By Stacy Torres, Assistant Professor of Sociology at the University at Albany, State University of New York.
LA’s Skid Row was once a refuge for older, white male alcoholics. Today, the face of older people there mirrors larger national trends in elder poverty: increasingly female, minority and immigrant.
The percentage of older homeless women on Skid Row has grown, according to a 2014 report by the Downtown Women’s Action Coalition, whose survey found 50 percent of women were over the age of 50 and 88 percent were people of color, with the majority identifying as African-American. The number of immigrant women has also increased over time. This trend in rising age corresponds with the findings of the most recent homeless count, conducted by the Los Angeles Homeless Services Authority, which found a 10.8 percent increase in homeless adults 62 and older between 2015 and 2016. Nationwide, people 50 and older make up 31 percent of the homeless population, an increase of 20 percent since 2004, according to the Department of Housing and Urban Development.

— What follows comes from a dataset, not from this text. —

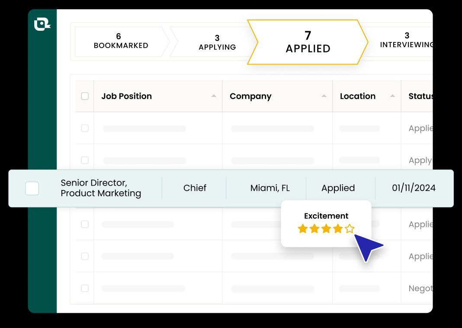Click the company name Chief
The height and width of the screenshot is (328, 462).
(195, 188)
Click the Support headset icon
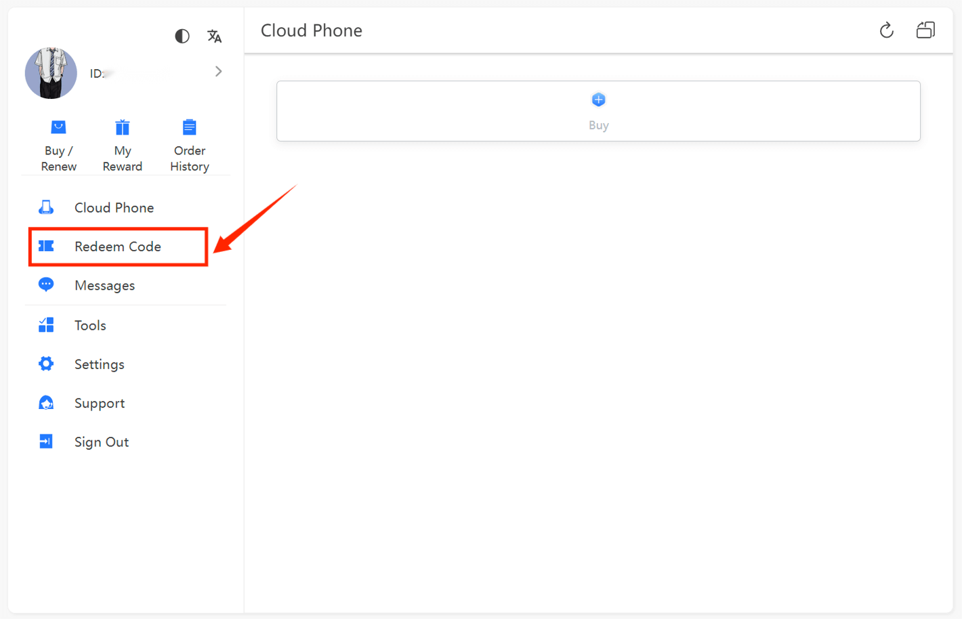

Older Skid Row residents are among the most impoverished elders — they’ve faced a lifetime of compounded hardship and often carry histories of mental illness, alcohol and drug addiction, and sexual and physical abuse. And they also reflect the looming obstacles for economically vulnerable seniors across the United States who face rising housing costs and being squeezed out of desirable, gentrifying urban areas as they attempt to “age in place” and remain in their homes and communities independently for as long as possible.
Since 2004 the number of elderly households that spent more than 30 percent of their income on housing has increased. Brandeis’s Institute on Assets and Social Policy found that over a third of older adults in 2010 were in danger of outliving their financial resources and cited growing housing costs as a “significant policy concern,” given the desire of older adults to age in place, combined with proposals to cut Social Security and Medicare benefits. Housing costs in expensive urban areas take an even greater bite out of many seniors’ household budgets. In Los Angeles, rent accounts for more than half the expenses of an older person living on her own, and 70 percent of these older California renters struggle to make ends meet. UCLA’s Center for Health Policy Research has found using the “Elder Index” that a half million California elders living alone, including 71,000 seniors in Alameda County, did not have enough income to pay for basic expenses such as housing, food, healthcare and transportation.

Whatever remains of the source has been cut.